Perpendiculars from $B,D$ and $F$ to $DF \parallel AC,$ $FB \parallel CE$ and $BD \parallel EA$ obviously concur at the orthocenter $H$ of $\triangle BDF.$ Then $AB^2-BC^2=HA^2-HC^2,$ $CD^2-DE^2=HC^2-HE^2$ and $EF^2-FA^2=HE^2-HA^2.$ Adding these expressions together gives $AB^2-BC^2+CD^2-DE^2+EF^2-FA^2=0 \Longrightarrow$ $AB^2+CD^2+EF^2=BC^2+DE^2+AF^2.$

This vectorial solution captures the same phenomenon as the more synthetic one above. Associate position vectors to the vertices of the hexagon (with $v$ being the position vector associated to a point $V$). Then we can take advantage of the writing $XY^2 = \|y-x\|^2 = \left < y-x, y-x\right > = \|x\|^2 + \|y\|^2 - 2\left < y, x\right >$. If we write these relations for the sides of the hexagon, the required equality comes to \[\left < b, a\right > + \left < d, c\right > + \left < f, e\right > = \left < b, c\right > + \left < d, e\right > + \left < f, a\right >,\] that is \[\left < b, a - c\right > + \left < d, c - e\right > + \left < f, e - a\right > = 0.\] But if we take the origin on the perpendicular from $B$ on $AC$, then $b \perp a - c$, and so $\left < b, a - c\right > = 0$. Similar consequences will hold for the other two terms.

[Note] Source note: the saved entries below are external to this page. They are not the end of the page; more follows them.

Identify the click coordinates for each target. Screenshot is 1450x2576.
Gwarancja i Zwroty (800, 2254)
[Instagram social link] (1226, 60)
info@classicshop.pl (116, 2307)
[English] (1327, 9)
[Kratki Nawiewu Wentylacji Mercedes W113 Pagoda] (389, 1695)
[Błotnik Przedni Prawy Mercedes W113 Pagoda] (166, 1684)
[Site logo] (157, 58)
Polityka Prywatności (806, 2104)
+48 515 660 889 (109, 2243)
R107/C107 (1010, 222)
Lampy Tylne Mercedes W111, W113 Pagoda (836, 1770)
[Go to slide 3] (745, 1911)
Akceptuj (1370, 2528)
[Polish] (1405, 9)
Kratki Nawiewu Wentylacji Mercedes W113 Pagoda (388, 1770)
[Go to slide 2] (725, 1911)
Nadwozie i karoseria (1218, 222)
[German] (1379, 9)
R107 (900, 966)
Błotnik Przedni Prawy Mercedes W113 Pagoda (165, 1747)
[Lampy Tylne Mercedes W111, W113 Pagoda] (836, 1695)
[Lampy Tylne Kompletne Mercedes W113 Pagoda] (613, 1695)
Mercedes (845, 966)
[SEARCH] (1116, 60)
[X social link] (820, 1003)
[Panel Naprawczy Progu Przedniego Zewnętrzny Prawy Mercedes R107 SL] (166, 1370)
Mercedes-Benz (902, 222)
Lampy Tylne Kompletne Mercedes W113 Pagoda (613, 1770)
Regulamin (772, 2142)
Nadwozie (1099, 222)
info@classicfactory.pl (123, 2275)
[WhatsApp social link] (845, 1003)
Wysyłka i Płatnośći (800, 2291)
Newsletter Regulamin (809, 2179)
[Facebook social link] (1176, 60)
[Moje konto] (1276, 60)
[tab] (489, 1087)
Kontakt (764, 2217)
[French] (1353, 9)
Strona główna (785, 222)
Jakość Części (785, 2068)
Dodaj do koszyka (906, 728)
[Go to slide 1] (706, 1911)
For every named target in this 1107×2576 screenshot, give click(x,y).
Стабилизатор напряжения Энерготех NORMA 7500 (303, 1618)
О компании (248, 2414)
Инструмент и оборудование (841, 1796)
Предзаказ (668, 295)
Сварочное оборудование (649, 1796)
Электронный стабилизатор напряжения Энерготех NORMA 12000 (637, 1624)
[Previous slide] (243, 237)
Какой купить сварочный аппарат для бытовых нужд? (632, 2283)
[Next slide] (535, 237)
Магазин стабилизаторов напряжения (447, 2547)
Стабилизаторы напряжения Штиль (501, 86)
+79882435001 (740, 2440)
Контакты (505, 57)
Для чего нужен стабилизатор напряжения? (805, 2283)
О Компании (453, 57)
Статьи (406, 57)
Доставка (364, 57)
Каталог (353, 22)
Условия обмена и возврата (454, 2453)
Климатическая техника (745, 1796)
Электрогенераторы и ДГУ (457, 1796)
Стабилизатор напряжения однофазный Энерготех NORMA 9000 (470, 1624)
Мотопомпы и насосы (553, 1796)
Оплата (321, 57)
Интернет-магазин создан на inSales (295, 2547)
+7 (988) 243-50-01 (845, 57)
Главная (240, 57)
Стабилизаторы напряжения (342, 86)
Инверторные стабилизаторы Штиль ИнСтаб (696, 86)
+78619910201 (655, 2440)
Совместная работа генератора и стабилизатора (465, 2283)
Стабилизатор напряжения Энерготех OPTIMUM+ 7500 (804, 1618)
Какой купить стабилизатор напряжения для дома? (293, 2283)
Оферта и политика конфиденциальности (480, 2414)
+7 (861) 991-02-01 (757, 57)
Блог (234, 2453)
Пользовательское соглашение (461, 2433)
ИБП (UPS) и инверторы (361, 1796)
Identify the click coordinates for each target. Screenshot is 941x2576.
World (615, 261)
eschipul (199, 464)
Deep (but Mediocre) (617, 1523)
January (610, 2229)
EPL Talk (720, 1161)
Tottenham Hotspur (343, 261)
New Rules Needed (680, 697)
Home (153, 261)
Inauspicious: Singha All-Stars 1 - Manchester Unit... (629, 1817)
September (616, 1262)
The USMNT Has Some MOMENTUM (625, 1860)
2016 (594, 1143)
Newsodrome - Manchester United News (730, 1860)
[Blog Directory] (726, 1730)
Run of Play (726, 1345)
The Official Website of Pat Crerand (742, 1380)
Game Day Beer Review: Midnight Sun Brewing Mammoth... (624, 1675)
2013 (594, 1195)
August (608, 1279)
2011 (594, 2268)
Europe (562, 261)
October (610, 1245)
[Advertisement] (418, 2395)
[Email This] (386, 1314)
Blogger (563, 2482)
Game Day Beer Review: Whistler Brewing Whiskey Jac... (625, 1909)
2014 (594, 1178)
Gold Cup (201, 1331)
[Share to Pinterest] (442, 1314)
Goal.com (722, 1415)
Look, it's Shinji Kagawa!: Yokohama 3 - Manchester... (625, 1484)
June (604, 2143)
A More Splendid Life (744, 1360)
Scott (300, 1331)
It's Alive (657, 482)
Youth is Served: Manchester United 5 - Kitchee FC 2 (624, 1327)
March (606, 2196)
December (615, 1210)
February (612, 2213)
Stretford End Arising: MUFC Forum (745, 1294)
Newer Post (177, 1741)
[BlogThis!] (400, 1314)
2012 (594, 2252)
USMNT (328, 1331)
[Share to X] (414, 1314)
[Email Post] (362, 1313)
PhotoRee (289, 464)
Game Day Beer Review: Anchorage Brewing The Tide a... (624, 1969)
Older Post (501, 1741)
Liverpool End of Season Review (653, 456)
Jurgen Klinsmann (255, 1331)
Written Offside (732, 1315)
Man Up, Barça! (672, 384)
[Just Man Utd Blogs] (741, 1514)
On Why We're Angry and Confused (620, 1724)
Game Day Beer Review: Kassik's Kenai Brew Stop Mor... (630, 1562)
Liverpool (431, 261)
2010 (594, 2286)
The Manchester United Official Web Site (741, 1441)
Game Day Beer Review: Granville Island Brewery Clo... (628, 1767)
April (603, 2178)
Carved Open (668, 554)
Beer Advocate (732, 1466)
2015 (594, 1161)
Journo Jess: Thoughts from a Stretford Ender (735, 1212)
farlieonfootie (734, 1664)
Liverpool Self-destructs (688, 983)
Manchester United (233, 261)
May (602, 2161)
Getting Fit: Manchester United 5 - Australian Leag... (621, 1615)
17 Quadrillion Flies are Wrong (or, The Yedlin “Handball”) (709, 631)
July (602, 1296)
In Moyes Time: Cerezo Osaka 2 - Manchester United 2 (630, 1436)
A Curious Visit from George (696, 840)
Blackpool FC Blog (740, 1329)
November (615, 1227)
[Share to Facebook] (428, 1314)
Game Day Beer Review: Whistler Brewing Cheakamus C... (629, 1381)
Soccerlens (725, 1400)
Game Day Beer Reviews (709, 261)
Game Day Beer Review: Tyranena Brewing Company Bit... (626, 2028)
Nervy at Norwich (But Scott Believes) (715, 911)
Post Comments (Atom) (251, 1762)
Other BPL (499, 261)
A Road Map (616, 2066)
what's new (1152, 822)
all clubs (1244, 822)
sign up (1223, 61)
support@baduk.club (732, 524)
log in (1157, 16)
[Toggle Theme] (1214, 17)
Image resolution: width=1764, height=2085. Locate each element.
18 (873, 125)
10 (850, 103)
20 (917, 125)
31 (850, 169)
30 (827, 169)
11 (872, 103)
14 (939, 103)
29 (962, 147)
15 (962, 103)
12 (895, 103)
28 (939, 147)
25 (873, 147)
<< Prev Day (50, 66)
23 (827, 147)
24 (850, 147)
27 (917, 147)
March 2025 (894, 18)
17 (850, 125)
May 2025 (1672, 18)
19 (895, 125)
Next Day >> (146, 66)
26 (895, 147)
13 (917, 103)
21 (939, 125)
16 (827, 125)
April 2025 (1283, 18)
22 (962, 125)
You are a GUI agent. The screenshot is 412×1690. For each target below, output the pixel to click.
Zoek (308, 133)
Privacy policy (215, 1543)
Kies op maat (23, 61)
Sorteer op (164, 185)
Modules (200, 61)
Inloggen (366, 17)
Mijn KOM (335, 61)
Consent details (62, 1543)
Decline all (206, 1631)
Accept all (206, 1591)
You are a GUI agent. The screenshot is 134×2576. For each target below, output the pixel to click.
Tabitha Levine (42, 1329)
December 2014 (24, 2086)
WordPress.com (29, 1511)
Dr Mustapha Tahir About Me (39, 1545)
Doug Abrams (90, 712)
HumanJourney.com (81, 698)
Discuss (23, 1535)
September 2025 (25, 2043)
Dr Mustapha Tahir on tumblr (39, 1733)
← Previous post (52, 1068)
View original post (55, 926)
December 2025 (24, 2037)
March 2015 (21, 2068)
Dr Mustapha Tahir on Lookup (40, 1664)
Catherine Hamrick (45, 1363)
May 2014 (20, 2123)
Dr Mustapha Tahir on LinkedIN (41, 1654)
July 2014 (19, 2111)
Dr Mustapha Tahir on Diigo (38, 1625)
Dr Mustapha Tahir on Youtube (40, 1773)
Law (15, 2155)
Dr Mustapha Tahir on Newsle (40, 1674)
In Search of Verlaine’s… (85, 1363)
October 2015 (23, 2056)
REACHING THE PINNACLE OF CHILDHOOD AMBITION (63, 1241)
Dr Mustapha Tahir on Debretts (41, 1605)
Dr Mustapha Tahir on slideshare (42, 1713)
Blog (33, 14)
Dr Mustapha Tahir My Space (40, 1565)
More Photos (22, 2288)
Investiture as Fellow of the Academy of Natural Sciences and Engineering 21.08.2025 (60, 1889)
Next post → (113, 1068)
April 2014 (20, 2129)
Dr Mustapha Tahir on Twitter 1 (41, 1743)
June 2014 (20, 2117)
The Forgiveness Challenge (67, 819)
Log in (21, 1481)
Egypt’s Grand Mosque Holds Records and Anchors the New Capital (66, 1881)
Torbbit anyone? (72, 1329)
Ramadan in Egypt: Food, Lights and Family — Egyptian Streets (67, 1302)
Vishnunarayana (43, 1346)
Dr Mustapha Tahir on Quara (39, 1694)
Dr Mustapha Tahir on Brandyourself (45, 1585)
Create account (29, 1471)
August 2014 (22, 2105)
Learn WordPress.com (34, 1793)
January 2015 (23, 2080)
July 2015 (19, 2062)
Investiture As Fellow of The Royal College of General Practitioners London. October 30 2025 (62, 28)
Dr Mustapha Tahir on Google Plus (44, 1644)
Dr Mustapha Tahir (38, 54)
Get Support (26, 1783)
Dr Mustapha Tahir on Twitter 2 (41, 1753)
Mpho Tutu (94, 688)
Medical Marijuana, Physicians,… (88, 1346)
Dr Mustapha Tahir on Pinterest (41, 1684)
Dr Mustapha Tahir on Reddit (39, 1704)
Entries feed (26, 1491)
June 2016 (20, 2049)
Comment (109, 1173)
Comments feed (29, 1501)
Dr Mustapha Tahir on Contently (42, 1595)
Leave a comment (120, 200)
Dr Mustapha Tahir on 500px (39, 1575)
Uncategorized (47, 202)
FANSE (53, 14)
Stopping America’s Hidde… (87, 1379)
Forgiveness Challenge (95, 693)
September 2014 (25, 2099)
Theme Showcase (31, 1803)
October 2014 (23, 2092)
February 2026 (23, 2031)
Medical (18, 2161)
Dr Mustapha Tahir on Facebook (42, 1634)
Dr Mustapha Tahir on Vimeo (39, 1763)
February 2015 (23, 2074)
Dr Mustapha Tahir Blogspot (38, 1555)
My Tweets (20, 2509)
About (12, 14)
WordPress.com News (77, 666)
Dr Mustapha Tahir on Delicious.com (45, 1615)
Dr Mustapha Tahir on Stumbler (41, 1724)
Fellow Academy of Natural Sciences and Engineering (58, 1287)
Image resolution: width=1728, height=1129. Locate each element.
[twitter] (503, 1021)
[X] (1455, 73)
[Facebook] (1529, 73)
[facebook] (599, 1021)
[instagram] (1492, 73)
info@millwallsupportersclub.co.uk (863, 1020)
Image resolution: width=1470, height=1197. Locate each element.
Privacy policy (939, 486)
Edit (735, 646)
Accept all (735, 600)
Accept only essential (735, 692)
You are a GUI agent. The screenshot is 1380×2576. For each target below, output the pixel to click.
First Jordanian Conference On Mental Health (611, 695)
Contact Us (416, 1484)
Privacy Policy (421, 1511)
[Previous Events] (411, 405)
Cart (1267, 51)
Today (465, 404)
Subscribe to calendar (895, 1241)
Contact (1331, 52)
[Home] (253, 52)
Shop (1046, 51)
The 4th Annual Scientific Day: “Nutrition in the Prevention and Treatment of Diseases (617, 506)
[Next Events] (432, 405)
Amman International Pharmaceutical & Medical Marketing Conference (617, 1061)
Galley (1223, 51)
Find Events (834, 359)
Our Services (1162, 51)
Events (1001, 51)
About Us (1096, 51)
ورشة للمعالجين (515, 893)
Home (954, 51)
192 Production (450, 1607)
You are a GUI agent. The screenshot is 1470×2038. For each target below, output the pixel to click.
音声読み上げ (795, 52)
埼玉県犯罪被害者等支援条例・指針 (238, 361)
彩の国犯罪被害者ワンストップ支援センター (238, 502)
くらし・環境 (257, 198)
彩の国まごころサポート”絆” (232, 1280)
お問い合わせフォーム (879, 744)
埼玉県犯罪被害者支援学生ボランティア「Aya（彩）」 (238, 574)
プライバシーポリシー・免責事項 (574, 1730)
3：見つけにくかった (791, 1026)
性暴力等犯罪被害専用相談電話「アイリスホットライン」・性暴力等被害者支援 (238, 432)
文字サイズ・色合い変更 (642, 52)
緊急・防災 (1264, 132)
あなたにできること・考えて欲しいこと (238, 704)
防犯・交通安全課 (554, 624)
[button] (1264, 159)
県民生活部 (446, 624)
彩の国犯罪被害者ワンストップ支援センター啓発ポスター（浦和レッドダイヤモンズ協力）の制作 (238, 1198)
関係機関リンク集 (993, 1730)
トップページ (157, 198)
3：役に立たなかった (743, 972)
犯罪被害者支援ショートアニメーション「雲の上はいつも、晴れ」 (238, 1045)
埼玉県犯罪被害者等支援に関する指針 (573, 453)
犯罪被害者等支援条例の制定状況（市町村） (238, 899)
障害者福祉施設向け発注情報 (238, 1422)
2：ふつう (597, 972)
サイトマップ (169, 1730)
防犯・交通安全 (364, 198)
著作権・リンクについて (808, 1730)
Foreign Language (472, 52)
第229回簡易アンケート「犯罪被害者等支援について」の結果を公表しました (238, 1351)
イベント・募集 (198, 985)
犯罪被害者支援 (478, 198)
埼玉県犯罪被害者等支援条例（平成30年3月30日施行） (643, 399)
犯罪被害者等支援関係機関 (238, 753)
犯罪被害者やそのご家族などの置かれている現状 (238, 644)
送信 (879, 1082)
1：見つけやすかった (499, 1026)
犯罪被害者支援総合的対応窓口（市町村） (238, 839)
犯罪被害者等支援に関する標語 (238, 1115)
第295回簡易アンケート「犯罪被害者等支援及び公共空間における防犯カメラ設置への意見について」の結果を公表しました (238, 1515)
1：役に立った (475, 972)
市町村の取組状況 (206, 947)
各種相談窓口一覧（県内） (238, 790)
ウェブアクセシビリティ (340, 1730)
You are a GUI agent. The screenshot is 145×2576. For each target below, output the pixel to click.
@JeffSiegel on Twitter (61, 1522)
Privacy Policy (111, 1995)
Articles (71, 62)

Therefore, if we take the origin at the orthocentre of the triangle $BDF$, all three terms will be null, and so the required equality will be proved. We can in fact proceed without considering the orthocentre of $\triangle BDF$, by leaving the origin at an arbitrary point. The equivalent relation obtained may also be written (using $\left < b, a - c\right > = \left < b, (a - e) + (e - c)\right >$ as \[\left < b - f, a - e\right > + \left < b - d, e - c\right > = 0.\] But triangles $BDF$ and $EAC$ are similar, in a similarity ratio $\rho$, and then $\dfrac {BD} {AE} = \dfrac {FB} {EC} = \rho$, whence $b-d = \rho(a-e)$ and $b-f = -\rho(e-c)$, therefore \[\left < b - f, a - e\right > + \left < b - d, e - c\right > = -\rho\left < e-c, a - e\right > + \rho\left < a - e, e - c\right > = 0.\] One more proof, if needed, of the strength of these dot-product manipulations.

it's easy from the Carnot's theorem!